Table 1‑1 is based on Table 5–2 from deliverable [D3.3], section 5.3.5 (Biot, et al., 2014). It shows the different consequences a variability decision can have on the product portfolio.
|Dimension||Consequence of decision on product portfolio||Explanation|
|Product||D0||A new product line has been created||New product creation or derive new product line from existing product variant|
|Product||D1||A product has been updated||Create a new ‘sequential’ version (release, product evolution)|
|Product||D2||A new variant has been derived from an existing product||Create a new ‘parallel’ version (branching, increase portfolio diversity)|
|Product||D3||Changes from different product variants have been incorporated into a new product version that may replace / supersede the former variants||Reduce portfolio complexity (merger from parallel branches, decrease portfolio diversity)|
|Market||D4||A product variant has been exposed to the market||Make a variant visible and available on the market (make internal variant external / exposed / visible)|
|Market||D5||A product variant has been retracted from the market||The product is no longer available on the market.|
|Maintenance||D6||Maintenance has been started on a product variant||The product variant is under maintenance.|
|Maintenance||D7||Maintenance has been terminated on a product variant||The product variant is no longer under maintenance.|
|Product||D8||A product variant has been removed / eliminated from the portfolio||All economic activity relating to this particular variant has been halted (R&D, sales, maintenance).|
|Product||D9||A set of product variants has been eliminated (abandoned) from the portfolio||All economic activity relating to this branch of variants has been halted (R&D, sales, maintenance).|
|Product||D10||A product line (including all its branches) has been eliminated (abandoned) from the portfolio||All economic activity in the product line has been halted (R&D, sales, maintenance).|
Not all variability decisions will have an outcome that has the same level of visibility. Some decisions will only introduce small modifications that otherwise don’t adversely affect the product functionality or its performance. The results of such decisions are often hidden to most stakeholders. Other decisions have a more profound impact and result in higher visibility, up to the creation of a new product portfolio.
Decisions can be categorized on the level of impact on and visibility in the product portfolio, see deliverable [D3.5], section 4.3.3 (Van den Broeke, et al., 2015). The impact can be at the level of one single product, or at the level of (parts of) the product line, or even across product lines. It can also be either internal (invisible to the market) or external (visible to the market), see for instance Figure 1‑2.
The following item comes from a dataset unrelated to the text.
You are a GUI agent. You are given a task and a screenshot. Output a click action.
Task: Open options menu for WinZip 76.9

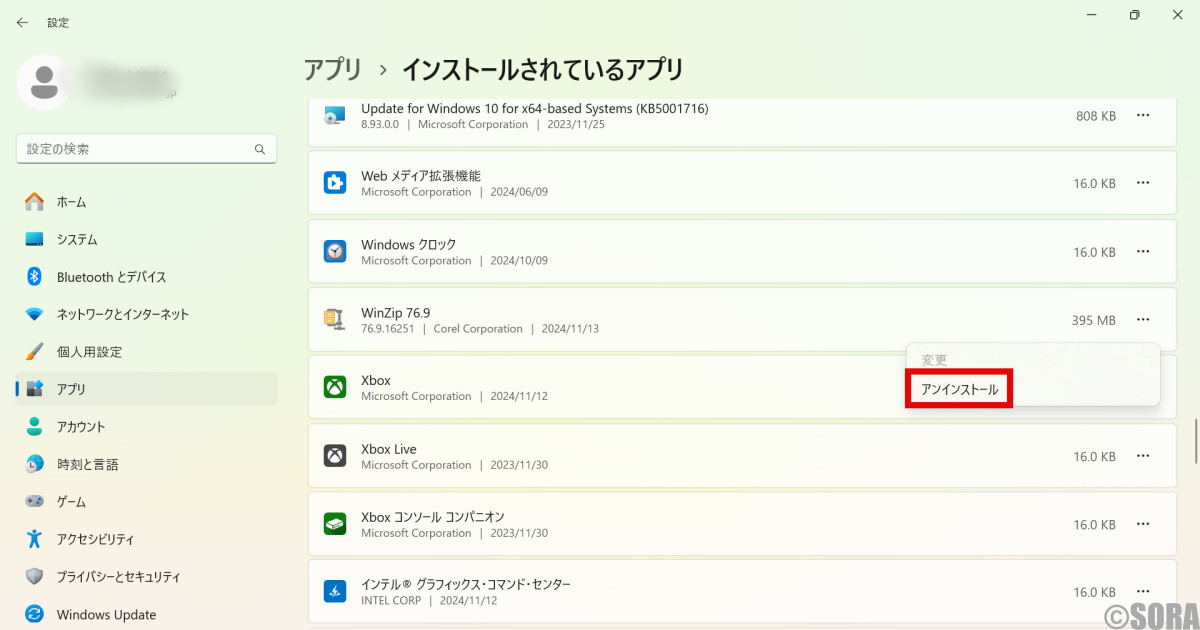pyautogui.click(x=1142, y=319)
Variability decisions can also be categorized depending on the engineering disciplines affected. Typically one discipline is dominantly affected by the decision, but sometimes several disciplines are comparably affected. When more than one engineering discipline is affected, typically this is also reflected in a higher number of stakeholders affected by the decision, and a higher impact of the decision on the product (it can require more change due to complex interactions across disciplines and stakeholders).
Variability decisions can also be categorized according to the impact of the decision on resources and on profitability. The distinction should be made between the impact on the investment required to implement the decision, as well as on the impact after having the decision implemented (yield).
For some impact factors, an increase is a positive effect (e.g. revenue), while it can also convey a negative effect to others (e.g., time to market). This is illustrated in Figure 1‑3, where a number of example impact factors are represented (e.g., revenue with positive effect, and lead time with negative effect).
Biot, O., Bollen, M., Codenie, W., Hirvonen, H., Vierimaa, M., Teppola, S., & Van den Broeke, M. (2015). VARIES deliverable D3.6: Updated methods to capture variability: drivers and variants.
Biot, O., Hirvonen, H., Bollen, M., González-Deleito, N., Drissen, T., Codenie, W., . . . Vierimaa, M. (2014). VARIES deliverable D3.3: Variability drivers.
Van den Broeke, M., Vierimaa, M., Hirvonen, H., Bollen, M., Biot, O., & Teppola, S. (2015). VARIES deliverable D3.5: Identifying and shaping variability in the product portfolio.